[Objective] Reproduce verbatim every entry below from the line containing "Click the statistics bar chart icon" down to the line containing "pos(527,151)", including both of those lines.

# Start of Data extract

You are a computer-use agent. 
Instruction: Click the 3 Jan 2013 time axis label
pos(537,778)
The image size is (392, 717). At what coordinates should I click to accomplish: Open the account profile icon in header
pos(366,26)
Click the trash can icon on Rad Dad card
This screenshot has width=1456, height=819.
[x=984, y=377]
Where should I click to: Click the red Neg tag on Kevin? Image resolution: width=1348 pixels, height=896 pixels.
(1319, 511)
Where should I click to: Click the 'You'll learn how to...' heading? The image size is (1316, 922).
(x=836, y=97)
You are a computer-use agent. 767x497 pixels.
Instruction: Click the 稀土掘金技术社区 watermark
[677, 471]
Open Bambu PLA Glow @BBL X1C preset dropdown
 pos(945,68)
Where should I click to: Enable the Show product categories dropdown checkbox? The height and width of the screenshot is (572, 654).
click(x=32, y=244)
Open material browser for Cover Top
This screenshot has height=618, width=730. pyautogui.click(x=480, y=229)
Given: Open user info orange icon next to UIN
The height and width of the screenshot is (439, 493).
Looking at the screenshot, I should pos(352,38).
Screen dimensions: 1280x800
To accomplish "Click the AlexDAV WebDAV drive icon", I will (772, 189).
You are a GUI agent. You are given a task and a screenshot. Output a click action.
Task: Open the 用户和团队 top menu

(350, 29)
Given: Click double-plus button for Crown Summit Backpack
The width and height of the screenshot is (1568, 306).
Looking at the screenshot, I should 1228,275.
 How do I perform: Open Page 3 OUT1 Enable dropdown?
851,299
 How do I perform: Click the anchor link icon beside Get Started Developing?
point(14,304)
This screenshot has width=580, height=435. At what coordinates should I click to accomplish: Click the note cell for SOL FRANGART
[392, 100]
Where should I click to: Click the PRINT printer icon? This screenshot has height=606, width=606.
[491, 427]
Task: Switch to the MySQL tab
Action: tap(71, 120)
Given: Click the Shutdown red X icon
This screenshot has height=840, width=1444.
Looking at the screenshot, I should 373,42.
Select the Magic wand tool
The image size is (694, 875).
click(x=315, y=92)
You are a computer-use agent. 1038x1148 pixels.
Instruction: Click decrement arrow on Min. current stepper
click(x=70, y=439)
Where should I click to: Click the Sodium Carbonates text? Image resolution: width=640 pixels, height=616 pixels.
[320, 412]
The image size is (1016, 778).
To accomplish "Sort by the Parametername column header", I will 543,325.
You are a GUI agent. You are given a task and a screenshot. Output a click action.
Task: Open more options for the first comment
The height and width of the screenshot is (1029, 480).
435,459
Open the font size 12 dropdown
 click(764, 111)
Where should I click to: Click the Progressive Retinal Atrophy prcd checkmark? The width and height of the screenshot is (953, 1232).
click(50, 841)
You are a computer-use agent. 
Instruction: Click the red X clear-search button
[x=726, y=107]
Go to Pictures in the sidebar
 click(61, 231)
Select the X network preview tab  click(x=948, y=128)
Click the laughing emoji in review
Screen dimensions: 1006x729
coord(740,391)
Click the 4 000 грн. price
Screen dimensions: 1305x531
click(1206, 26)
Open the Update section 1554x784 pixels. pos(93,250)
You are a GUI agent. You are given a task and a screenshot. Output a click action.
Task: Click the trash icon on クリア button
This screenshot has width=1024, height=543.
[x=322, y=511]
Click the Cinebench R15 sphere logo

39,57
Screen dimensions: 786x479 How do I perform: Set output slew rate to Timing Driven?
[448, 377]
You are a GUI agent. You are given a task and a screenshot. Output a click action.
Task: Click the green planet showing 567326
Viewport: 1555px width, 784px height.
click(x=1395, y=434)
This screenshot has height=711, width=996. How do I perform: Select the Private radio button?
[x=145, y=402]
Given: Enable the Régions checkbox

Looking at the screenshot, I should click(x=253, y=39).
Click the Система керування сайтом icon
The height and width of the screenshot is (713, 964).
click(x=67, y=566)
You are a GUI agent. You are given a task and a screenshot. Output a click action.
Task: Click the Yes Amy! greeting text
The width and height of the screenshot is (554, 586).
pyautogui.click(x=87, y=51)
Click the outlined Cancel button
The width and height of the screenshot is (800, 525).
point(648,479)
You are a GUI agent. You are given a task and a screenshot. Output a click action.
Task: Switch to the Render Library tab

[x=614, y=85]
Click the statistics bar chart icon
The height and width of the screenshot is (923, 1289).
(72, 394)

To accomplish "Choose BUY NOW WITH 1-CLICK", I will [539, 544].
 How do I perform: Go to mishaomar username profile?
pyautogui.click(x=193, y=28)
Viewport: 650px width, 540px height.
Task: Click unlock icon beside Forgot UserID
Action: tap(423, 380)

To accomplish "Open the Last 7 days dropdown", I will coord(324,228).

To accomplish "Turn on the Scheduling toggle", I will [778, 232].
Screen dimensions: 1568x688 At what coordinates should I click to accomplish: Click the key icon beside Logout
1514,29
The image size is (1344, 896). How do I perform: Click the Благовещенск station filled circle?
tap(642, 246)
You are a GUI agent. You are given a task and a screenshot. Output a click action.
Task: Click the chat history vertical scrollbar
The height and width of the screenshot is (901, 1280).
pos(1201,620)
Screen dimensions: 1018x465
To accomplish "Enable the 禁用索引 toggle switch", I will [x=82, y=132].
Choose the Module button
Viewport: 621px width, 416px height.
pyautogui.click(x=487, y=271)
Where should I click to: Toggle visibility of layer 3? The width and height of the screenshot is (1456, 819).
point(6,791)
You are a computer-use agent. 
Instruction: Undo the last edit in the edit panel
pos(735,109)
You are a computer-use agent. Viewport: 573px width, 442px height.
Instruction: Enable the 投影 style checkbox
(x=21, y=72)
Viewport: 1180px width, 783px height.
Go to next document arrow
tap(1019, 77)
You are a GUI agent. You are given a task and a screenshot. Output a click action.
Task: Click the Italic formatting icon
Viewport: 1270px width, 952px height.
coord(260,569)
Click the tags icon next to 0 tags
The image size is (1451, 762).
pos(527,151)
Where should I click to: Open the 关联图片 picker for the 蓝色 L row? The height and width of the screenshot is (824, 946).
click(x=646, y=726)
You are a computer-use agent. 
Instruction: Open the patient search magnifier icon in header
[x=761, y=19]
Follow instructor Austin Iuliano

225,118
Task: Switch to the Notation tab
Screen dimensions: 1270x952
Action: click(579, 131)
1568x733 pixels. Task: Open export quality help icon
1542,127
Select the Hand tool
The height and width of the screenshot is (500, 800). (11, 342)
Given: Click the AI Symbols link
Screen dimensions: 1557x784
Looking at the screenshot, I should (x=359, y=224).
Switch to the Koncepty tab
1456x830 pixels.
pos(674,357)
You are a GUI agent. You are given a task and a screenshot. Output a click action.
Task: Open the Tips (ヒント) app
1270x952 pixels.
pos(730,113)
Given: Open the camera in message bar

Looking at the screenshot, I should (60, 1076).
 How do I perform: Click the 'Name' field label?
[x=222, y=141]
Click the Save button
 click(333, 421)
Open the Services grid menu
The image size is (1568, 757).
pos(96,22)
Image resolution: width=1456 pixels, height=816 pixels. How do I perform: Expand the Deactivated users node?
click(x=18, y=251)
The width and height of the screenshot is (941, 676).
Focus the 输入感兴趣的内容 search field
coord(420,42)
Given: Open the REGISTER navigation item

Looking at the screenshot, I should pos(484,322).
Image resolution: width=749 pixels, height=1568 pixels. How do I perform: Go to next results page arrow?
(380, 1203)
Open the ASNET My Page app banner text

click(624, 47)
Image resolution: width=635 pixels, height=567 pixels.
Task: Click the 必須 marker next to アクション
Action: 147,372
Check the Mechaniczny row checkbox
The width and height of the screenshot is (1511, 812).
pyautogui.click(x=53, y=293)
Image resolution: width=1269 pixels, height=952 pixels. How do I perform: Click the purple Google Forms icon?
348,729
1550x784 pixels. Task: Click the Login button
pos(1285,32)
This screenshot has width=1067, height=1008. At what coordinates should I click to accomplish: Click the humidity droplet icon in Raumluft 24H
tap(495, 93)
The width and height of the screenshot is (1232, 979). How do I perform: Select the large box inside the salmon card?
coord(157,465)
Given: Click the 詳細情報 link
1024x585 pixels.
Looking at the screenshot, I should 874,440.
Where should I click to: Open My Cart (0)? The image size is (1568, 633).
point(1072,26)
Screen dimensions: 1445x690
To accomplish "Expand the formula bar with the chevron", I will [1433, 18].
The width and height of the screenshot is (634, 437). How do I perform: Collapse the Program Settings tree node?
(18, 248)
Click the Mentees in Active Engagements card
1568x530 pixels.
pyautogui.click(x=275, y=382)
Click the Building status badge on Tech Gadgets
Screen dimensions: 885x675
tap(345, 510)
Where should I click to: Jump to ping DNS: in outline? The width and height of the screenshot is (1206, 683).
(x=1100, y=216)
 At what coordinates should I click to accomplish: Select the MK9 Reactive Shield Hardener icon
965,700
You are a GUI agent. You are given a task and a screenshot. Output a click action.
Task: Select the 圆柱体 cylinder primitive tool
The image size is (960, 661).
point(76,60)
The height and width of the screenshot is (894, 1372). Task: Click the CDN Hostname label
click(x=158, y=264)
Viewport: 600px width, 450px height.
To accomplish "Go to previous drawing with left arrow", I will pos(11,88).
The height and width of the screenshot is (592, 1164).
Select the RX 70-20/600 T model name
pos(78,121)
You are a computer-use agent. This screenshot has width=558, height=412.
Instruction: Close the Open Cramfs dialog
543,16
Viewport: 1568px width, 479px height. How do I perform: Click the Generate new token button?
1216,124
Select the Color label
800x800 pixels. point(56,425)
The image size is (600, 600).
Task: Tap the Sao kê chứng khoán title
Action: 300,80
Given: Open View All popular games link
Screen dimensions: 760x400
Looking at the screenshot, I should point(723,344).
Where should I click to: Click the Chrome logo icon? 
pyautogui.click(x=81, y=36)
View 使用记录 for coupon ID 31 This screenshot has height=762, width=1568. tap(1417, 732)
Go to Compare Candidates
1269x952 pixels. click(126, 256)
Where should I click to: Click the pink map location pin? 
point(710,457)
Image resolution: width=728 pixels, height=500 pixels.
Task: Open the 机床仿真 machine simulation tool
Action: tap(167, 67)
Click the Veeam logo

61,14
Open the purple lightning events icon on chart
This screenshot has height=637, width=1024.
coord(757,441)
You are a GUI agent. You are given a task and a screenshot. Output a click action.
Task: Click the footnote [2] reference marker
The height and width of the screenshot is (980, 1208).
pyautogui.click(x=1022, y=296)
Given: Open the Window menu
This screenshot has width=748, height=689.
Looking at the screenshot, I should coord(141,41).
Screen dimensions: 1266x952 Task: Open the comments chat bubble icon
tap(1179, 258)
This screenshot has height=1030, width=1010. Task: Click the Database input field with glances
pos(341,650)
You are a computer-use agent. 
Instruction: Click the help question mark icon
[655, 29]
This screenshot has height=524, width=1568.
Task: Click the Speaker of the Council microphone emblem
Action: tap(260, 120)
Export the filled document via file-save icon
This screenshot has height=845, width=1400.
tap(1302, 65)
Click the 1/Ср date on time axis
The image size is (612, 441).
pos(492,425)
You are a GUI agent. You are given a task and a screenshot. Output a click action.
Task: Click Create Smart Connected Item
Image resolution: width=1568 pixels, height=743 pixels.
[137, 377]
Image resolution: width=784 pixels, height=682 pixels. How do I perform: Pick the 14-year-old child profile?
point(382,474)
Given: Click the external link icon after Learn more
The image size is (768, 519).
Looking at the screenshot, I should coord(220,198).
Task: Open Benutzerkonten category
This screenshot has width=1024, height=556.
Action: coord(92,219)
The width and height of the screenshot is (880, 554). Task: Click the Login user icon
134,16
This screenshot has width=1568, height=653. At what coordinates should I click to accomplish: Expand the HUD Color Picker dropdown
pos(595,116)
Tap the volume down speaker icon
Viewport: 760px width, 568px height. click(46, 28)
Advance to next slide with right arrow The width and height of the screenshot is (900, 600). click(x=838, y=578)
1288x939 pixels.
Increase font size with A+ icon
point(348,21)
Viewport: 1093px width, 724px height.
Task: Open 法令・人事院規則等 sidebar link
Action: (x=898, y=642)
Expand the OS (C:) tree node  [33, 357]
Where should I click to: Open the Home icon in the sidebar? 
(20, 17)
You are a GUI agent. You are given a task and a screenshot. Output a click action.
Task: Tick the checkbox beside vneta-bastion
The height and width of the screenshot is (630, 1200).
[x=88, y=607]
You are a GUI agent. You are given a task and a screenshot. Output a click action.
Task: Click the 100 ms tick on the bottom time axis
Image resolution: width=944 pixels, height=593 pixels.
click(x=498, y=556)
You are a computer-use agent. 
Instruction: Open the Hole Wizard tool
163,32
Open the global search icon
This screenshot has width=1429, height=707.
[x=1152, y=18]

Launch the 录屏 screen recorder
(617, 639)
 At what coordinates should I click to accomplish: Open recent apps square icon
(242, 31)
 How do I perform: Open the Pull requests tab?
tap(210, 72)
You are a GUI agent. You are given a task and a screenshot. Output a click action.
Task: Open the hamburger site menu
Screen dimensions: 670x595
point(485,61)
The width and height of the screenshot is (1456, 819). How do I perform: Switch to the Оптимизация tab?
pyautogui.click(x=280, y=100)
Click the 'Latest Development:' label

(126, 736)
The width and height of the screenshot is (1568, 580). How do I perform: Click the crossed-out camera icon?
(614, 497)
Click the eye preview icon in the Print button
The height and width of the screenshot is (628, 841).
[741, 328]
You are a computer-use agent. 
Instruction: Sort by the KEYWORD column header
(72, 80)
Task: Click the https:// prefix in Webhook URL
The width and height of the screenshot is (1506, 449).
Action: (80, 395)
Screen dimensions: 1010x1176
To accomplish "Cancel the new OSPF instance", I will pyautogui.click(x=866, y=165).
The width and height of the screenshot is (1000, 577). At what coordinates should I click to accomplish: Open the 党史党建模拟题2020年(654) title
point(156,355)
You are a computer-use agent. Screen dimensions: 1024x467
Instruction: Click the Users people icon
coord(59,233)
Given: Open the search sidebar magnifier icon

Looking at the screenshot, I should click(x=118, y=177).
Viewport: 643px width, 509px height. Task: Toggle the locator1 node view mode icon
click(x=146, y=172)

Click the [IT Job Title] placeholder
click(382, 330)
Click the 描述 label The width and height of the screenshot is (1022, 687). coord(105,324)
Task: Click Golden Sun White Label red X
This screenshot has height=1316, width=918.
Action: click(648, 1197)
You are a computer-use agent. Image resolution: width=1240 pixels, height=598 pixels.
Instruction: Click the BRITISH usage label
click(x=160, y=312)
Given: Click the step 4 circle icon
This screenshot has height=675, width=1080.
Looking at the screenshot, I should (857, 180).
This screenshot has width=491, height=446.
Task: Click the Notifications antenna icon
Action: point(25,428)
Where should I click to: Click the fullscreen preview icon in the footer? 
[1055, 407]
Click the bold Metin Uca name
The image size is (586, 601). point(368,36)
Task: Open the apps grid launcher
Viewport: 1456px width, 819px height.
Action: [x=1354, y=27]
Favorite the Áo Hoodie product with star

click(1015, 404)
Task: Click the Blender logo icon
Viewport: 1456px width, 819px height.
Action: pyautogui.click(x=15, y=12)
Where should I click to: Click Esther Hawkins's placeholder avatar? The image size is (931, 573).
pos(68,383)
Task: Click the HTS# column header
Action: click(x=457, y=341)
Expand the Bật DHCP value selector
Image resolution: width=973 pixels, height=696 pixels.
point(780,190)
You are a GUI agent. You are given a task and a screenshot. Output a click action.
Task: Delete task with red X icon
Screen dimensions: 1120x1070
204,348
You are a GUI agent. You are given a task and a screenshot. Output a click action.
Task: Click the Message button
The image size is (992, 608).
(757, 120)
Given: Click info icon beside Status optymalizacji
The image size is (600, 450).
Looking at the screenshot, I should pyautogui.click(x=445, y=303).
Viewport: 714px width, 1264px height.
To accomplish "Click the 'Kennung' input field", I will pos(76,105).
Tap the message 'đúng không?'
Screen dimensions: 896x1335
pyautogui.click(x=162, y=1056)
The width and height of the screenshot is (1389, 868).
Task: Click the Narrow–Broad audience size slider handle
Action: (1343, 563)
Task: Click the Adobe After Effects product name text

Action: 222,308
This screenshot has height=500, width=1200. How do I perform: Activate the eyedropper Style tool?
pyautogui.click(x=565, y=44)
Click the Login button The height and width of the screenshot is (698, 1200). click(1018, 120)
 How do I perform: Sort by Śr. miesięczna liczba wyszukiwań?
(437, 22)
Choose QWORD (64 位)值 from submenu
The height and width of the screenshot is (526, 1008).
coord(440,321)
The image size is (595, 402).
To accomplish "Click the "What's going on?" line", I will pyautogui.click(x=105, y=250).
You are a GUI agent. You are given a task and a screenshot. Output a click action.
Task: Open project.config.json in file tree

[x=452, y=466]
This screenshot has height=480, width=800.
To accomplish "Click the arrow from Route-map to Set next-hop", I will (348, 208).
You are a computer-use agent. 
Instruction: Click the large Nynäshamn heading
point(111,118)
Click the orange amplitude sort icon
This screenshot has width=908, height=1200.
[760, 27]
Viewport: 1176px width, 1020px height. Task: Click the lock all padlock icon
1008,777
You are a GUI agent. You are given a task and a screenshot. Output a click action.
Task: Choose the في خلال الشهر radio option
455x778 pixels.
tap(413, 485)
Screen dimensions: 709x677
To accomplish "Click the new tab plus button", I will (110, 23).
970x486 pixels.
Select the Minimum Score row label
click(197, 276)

# End of Data extract

[Task solution]
Click the statistics bar chart icon
The height and width of the screenshot is (923, 1289).
(72, 394)

To accomplish "Choose BUY NOW WITH 1-CLICK", I will [539, 544].
 How do I perform: Go to mishaomar username profile?
pyautogui.click(x=193, y=28)
Viewport: 650px width, 540px height.
Task: Click unlock icon beside Forgot UserID
Action: tap(423, 380)

To accomplish "Open the Last 7 days dropdown", I will coord(324,228).

To accomplish "Turn on the Scheduling toggle", I will [778, 232].
Screen dimensions: 1568x688 At what coordinates should I click to accomplish: Click the key icon beside Logout
1514,29
The image size is (1344, 896). How do I perform: Click the Благовещенск station filled circle?
tap(642, 246)
You are a GUI agent. You are given a task and a screenshot. Output a click action.
Task: Click the chat history vertical scrollbar
The height and width of the screenshot is (901, 1280).
pos(1201,620)
Screen dimensions: 1018x465
To accomplish "Enable the 禁用索引 toggle switch", I will [x=82, y=132].
Choose the Module button
Viewport: 621px width, 416px height.
pyautogui.click(x=487, y=271)
Where should I click to: Toggle visibility of layer 3? The width and height of the screenshot is (1456, 819).
point(6,791)
You are a computer-use agent. 
Instruction: Undo the last edit in the edit panel
pos(735,109)
You are a computer-use agent. Viewport: 573px width, 442px height.
Instruction: Enable the 投影 style checkbox
(x=21, y=72)
Viewport: 1180px width, 783px height.
Go to next document arrow
tap(1019, 77)
You are a GUI agent. You are given a task and a screenshot. Output a click action.
Task: Click the Italic formatting icon
Viewport: 1270px width, 952px height.
coord(260,569)
Click the tags icon next to 0 tags
The image size is (1451, 762).
pos(527,151)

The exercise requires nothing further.